Le recel successoral nécessite l’existence d’un élément matériel résultant de la soustraction ou de la dissimulation d’un élément d’actif, d’une libéralité ou d’un héritier à la succession, ainsi qu’un élément intentionnel tel que l’intention frauduleuse de fausser les opérations de partage ou de porter atteinte à l’égalité.
En l’occurrence, malgré les très nombreuses pièces communiquées, l’argumentation développée par les consorts [S] à propos des sommes qui auraient été dissipées par Mme [W] demeure très difficile à suivre en l’absence de plan suffisamment structuré permettant de revenir point par point sur les diverses sommes litigieuses. En tout état de cause, il est prématuré d’y répondre tant que le notaire désigné par le Tribunal n’a pas précisément examiné les pièces produites et chacune des sommes litigieuses.
Si nécessaire, le Tribunal statuera sur toutes les demandes de rapport et d’application des peines du recel successoral au regard de l’éventuel procès-verbal de difficultés qui sera dressé.

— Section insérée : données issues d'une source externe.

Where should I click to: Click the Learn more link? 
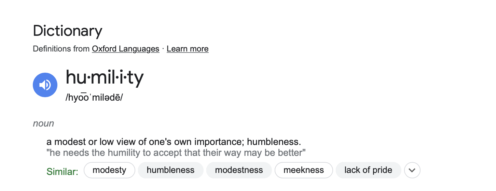click(188, 49)
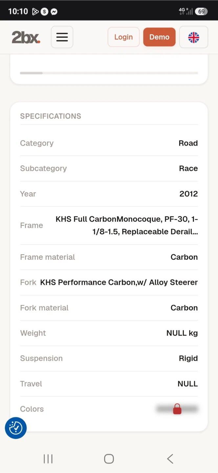The width and height of the screenshot is (218, 473).
Task: Tap the Android home button
Action: 109,459
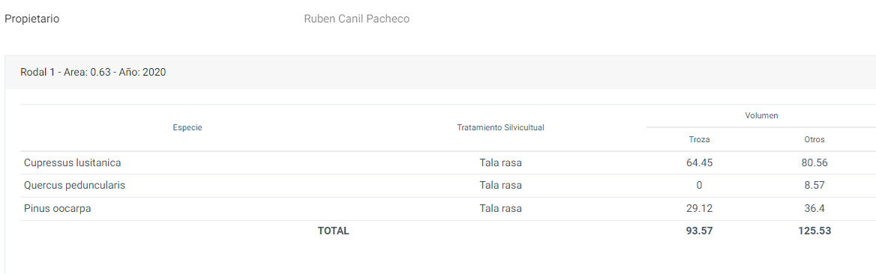Click Troza value 64.45
This screenshot has width=876, height=274.
tap(700, 163)
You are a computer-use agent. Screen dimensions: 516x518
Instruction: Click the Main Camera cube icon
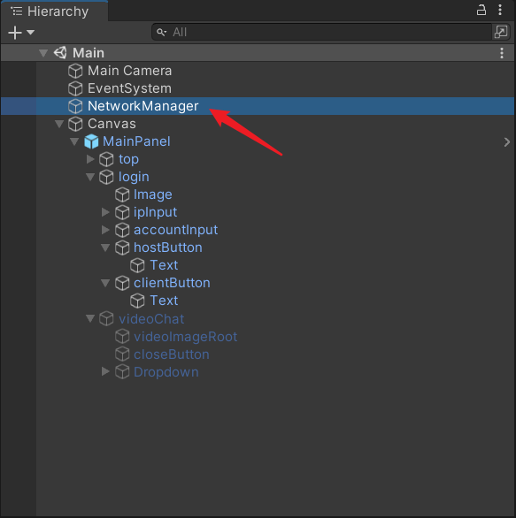75,71
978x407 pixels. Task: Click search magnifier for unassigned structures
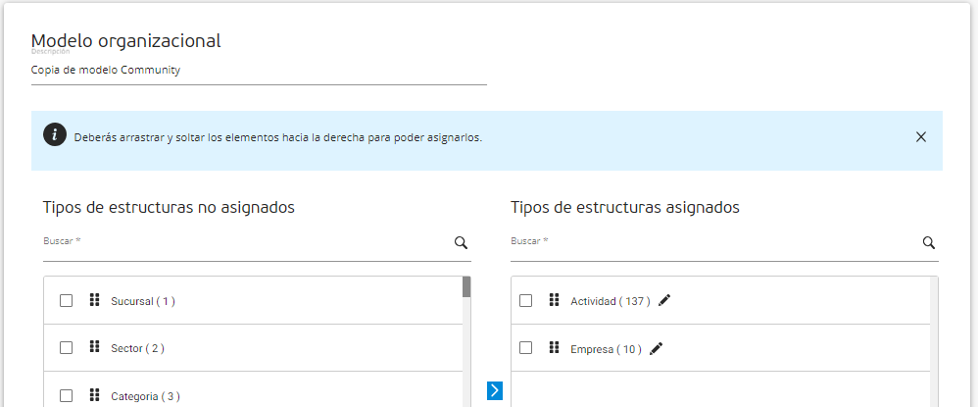[x=461, y=243]
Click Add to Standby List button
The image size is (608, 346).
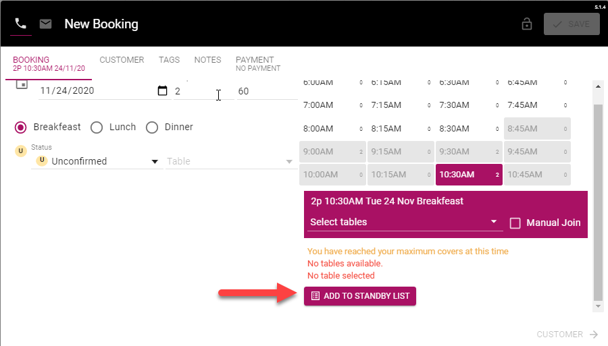point(360,296)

2°) SUR LES DEMANDES RECONVENTIONNELLES
Les demandes reconventionnelles formulées à l’égard d'[B] [S] (rapport et recel) devront également faire l’objet d’un examen préalable par le notaire commis. Mme [W] devra ainsi précisément justifier de toutes ses allégations concernant l’aide personnelle apportée par [N] [S] pour les travaux réalisés dans la maison de Mme [B] [S] et les prétendus loyers non versés par cette dernière au titre de l’exploitation du fonds de commerce ayant appartenu à son père.

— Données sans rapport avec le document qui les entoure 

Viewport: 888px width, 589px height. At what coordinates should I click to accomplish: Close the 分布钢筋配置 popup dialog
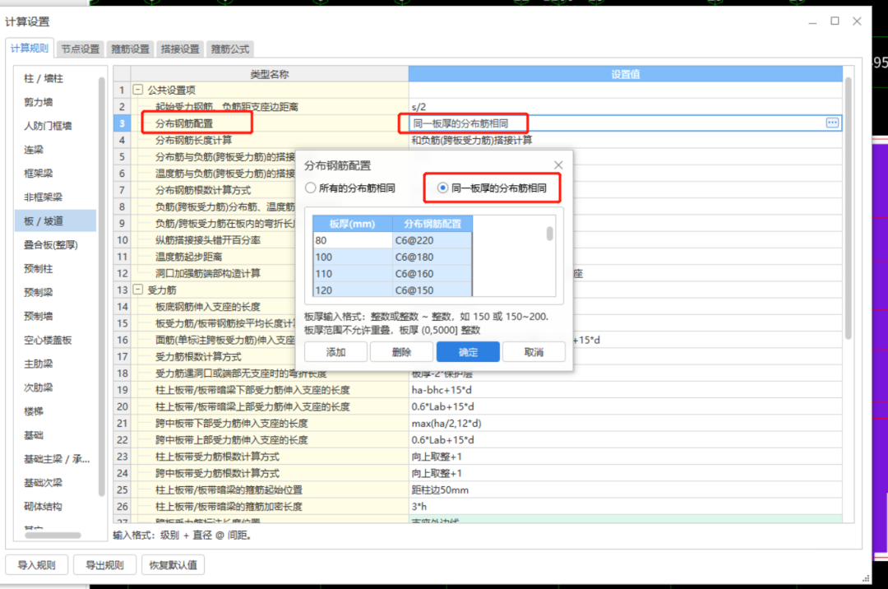[558, 165]
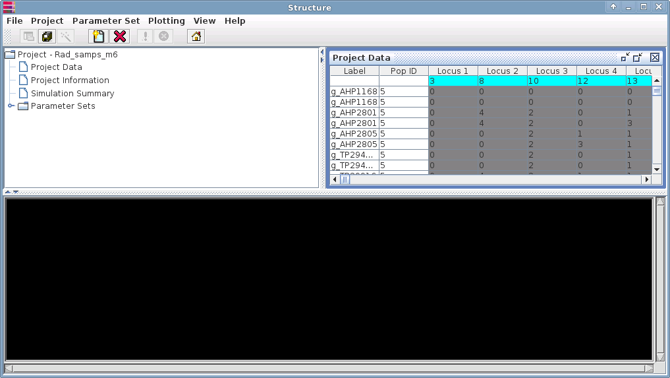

3°) SUR LES DEMANDES ANNEXES
Chacune des parties devra régler un tiers de la provision qui sera demandée par le notaire commis.
Enfin, les dépens constitueront des frais privilégiés de partage.
PAR CES MOTIFS
LE TRIBUNAL statuant publiquement, par jugement contradictoire, rendu en premier ressort et par mise à disposition au greffe,
REJETTE la demande de nullité du testament olographe établi par [N] [S] le 12 mai 2020,
ORDONNE l’ouverture des opérations de compte, liquidation et partage de la succession de [N] [S] décédé le [Date décès 6] 2021 à [Localité 19] (Gironde),
DÉSIGNE pour y procéder le Président de la Chambres de Notaires avec faculté de délégation à tout notaire de son ressort à l’exception de ceux exerçant au sein des études de Maîtres [C], [G], [I] et [O],
DIT qu’en cas d’empêchement du notaire commis, il sera pourvu à son remplacement par le Président de la [13] sur requête de la partie la plus diligente,
DÉSIGNE le Président du Tribunal Judiciaire de LIBOURNE en qualité de juge commis pour surveiller lesdites opérations,
DIT que le notaire commis exercera sa mission habituelle conformément aux articles 1364 et suivants du Code de Procédure Civile,
RENVOIE les parties devant le notaire commis, lequel devra notamment calculer toutes les indemnités ou créances que les parties souhaiteraient faire valoir dans le cadre de cette succession et traiter les questions relatives aux sommes rapportables à la succession et/ou pouvant être qualifiées de recel successoral,
DIT qu’à l’issue de ses opérations le notaire désigné établira un projet de partage,
DIT qu’en cas de contestation des parties à propos de ce projet de partage, le notaire dressera un procès-verbal de difficultés récapitulant les dires respectifs des parties et le transmettra au juge commis avec son projet de partage,
DIT que les parties devront chacune verser au notaire commis un tiers de la provision qui leur sera demandée,
DIT que les dépens constitueront des frais privilégiés de partage,
RAPPELLE que le présent jugement est de droit exécutoire à titre provisoire.
Ainsi jugé et mis à disposition au Greffe le 11 septembre 2025.